Fine-tuning SimpleT5
!pip install simplet5
import pandas as pd
from sklearn.model_selection import train_test_split
path = "/content/sample_data/AgrSmall.json"
df = pd.read_json(path)
df.head()
# simpleT5 expects dataframe to have 2 columns: "source_text" and "target_text"
df = df.rename(columns={"titles":"target_text", "abstracts":"source_text"})
df = df[['source_text', 'target_text']]
# T5 model expects a task related prefix: since it is a summarization task, we will add a prefix "summarize: "
df['source_text'] = "summarize: " + df['source_text']
df
train_df, test_df = train_test_split(df, test_size=0.2)
train_df.shape, test_df.shape
from simplet5 import SimpleT5
model = SimpleT5()
model.from_pretrained(model_type="t5", model_name="t5-base")
model.train(train_df=train_df[:3000],
eval_df=test_df[:100],
source_max_token_len=128,
target_max_token_len=50,
batch_size=8, max_epochs=3, use_gpu=True)
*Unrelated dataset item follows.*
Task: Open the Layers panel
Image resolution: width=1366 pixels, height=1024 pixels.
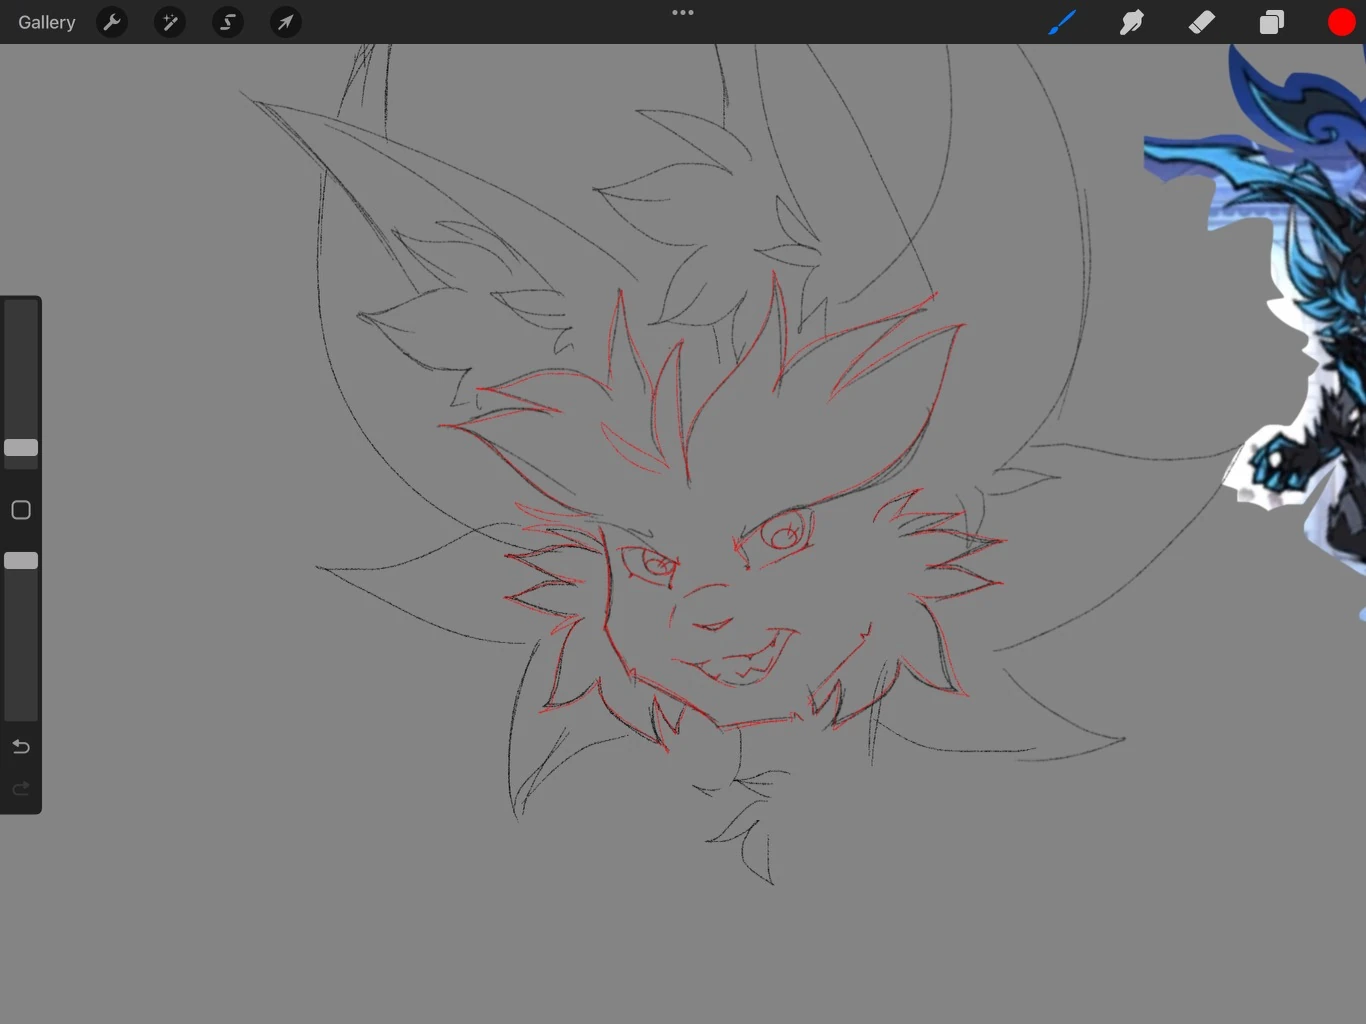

# let's load the trained model for inferencing:
model.load_model("t5","/content/outputs/simplet5-epoch-0-train-loss-2.806-val-loss-2.5596", use_gpu=True)
text_1 = data["abstracts"][0]
text_2 = data["abstracts"][1]
text_3 = data["abstracts"][2]
text_4 = data["abstracts"][3]
model.predict(text_1)
Output
['latrine sludge management in Monontsha, Free State Province of South Africa. Key informant interviews and questionnaires']
model.predict(text_2)
Output
['sustainable agriculture practices among banana production farmers in Pakistan: Evidence from LR and SEM']
model.predict(text_3)
Output
['soil contamination from industrial slag and hazardous levels of metalloid (HMM) contamination in West Atlanta, Georgia. Community-engaged research']
model.predict(text_4)
Output
['challenges and opportunities for organic waste utilisation and management through urban agriculture in the Durban South Basin, KwaZulu-Natal Province of South Africa']